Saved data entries
########################################

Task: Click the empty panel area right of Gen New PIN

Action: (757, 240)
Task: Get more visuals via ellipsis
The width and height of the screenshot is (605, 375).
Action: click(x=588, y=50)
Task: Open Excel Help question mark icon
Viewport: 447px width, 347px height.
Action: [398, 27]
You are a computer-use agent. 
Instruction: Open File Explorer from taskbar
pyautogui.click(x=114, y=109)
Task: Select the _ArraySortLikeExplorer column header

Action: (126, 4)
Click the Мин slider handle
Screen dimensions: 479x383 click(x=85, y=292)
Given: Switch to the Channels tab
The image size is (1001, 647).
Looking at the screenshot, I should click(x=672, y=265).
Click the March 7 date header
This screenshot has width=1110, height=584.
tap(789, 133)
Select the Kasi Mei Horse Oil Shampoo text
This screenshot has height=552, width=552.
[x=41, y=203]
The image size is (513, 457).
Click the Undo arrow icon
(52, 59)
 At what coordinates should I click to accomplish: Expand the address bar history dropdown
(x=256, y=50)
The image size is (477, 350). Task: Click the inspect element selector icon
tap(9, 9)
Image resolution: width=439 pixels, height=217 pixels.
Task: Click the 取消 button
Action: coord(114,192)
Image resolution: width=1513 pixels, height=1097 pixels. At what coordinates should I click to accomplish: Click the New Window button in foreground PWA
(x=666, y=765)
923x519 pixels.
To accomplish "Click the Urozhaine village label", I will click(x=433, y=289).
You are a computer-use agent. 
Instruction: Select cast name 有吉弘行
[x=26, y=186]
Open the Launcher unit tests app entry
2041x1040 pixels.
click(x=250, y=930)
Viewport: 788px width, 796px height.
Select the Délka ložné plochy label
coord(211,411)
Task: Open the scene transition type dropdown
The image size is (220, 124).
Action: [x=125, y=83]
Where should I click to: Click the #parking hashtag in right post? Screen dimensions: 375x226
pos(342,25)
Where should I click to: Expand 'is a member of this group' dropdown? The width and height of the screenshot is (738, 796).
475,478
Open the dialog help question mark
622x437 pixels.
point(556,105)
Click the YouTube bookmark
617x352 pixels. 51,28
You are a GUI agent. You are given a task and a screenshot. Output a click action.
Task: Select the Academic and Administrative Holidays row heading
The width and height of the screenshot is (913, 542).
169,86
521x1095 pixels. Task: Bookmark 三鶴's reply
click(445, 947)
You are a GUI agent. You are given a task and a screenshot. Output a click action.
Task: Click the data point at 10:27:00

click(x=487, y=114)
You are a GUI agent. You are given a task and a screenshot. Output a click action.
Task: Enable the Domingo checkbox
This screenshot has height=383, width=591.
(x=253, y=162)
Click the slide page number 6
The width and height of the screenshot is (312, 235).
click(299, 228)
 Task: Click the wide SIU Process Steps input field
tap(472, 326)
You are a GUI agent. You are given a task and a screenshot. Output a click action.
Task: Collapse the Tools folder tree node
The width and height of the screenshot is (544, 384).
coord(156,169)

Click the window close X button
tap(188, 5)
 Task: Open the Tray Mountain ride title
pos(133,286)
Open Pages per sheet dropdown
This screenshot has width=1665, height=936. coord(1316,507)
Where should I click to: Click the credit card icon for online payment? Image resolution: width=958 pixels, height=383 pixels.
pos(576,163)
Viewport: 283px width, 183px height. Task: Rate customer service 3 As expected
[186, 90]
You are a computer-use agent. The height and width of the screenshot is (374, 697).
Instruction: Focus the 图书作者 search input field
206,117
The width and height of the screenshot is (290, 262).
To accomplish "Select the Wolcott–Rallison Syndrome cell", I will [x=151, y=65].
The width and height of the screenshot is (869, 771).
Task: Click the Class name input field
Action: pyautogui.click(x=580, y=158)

########################################

# Work instructions:
Start with the line that contains "The width and height of the screenshot is (544, 384).", end with the last line of the entries, and please retype every line in that span exactly, with no others.

# Answer for the task:
The width and height of the screenshot is (544, 384).
coord(156,169)

Click the window close X button
tap(188, 5)
 Task: Open the Tray Mountain ride title
pos(133,286)
Open Pages per sheet dropdown
This screenshot has width=1665, height=936. coord(1316,507)
Where should I click to: Click the credit card icon for online payment? Image resolution: width=958 pixels, height=383 pixels.
pos(576,163)
Viewport: 283px width, 183px height. Task: Rate customer service 3 As expected
[186, 90]
You are a computer-use agent. The height and width of the screenshot is (374, 697).
Instruction: Focus the 图书作者 search input field
206,117
The width and height of the screenshot is (290, 262).
To accomplish "Select the Wolcott–Rallison Syndrome cell", I will [x=151, y=65].
The width and height of the screenshot is (869, 771).
Task: Click the Class name input field
Action: pyautogui.click(x=580, y=158)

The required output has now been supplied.